General information
- Type: Sports aircraft
- National origin: France
- Manufacturer: Voisin
- Designer: Gabriel Voisin

History
- First flight: April 1910

= Voisin Type de Course =

1910s French aircraft

The Voisin Type de Course was an early French aircraft built by Voisin Frères. It was first flown early in 1910.

==Design and development==
The 1910 Type de Course was designed by Gabriel Voisin as a racing aircraft to take part in the many competitions being held at the time. A development of his highly successful 1907 biplane, it was a two-seater two-bay pusher configuration biplane with an elevator mounted on the upcurved front of the nacelle and rear-mounted empennage carried on two pairs of booms carrying the tail surfaces. The first aircraft flown, built for Henri Rougier, had a single rudder above the stabiliser and a fixed fin below: some later examples differed slightly. The structure made extensive use of metal: the nacelle was constructed of circular and elliptical section nickel-steel tubing, the interplane struts were steel and the wings had steel spars and wooden ribs.
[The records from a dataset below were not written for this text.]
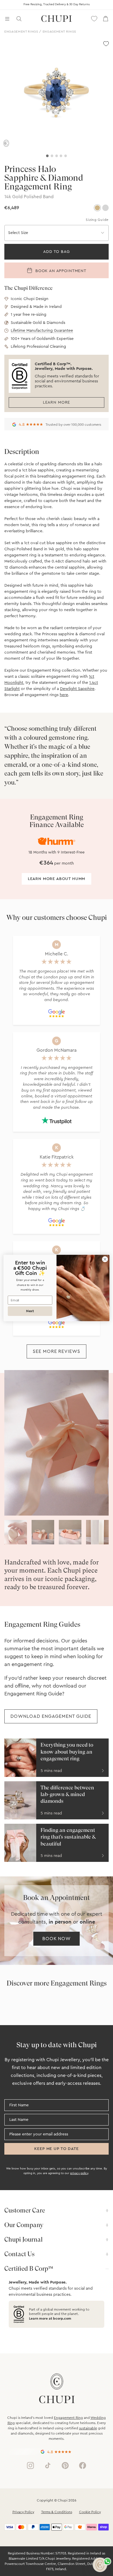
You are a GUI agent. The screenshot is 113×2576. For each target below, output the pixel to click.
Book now (56, 1938)
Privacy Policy (23, 2512)
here (64, 695)
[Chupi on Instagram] (30, 2465)
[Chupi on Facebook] (82, 2465)
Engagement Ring (68, 2417)
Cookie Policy (90, 2512)
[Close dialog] (105, 1259)
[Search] (19, 18)
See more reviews (56, 1351)
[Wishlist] (94, 18)
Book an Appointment (60, 271)
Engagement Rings (21, 31)
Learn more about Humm (56, 879)
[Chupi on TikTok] (47, 2465)
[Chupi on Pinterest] (65, 2465)
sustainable (88, 2428)
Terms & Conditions (56, 2512)
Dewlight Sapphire (77, 689)
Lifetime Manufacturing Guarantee (42, 331)
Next (30, 1311)
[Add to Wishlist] (106, 44)
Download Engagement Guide (50, 1716)
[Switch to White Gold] (105, 208)
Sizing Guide (97, 219)
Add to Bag (56, 252)
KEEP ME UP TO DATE (56, 2149)
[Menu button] (7, 18)
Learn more (56, 402)
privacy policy (79, 2173)
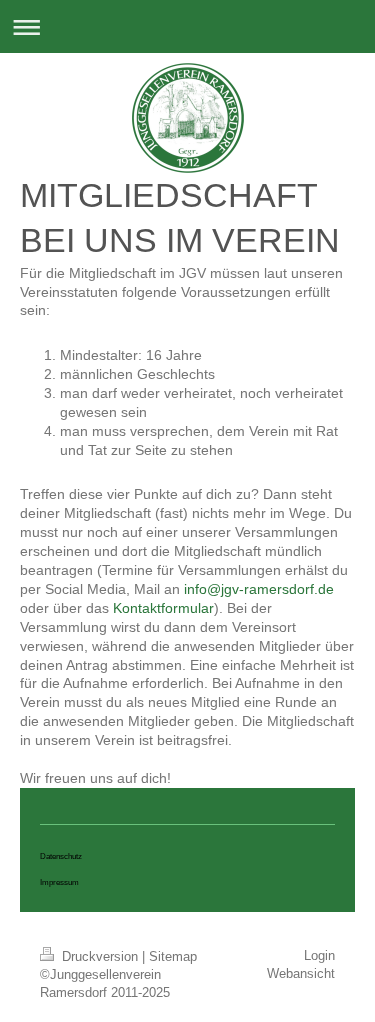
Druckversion (100, 956)
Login (319, 955)
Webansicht (301, 973)
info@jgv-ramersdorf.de (259, 589)
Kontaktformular (163, 608)
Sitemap (173, 956)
Importantly, it differed from the earlier Voisin aircraft in having provision for lateral control in the form of ailerons, which allowed Voisin to dispense with the "side-curtains" between the wings characteristic of his earlier aircraft. Rougier's aircraft had biplane mid-gap ailerons mounted on the front outer pair of interplane struts. The undercarriage consisted of a pair of mainwheels under the wings, a large nosewheel carried between a pair of inverted V-struts under the front of the nacelle and a small tailwheel mounted on the bottom of the fin. It was powered by a 50 hp E.N.V. water-cooled V8.

The first example was flown by Rougier on the 13 April 1910. A second aircraft built for René Métrot differed in having monoplane ailerons, two rudders and an uncovered nacelle.
Others were built for various customers, differing in the engine fitted: these included the 50 hp Gnome and the 4-cylinder Gobron. Six were flown at the second Reims Grande Semaine d'Aviation, but without any success in any of the competitions.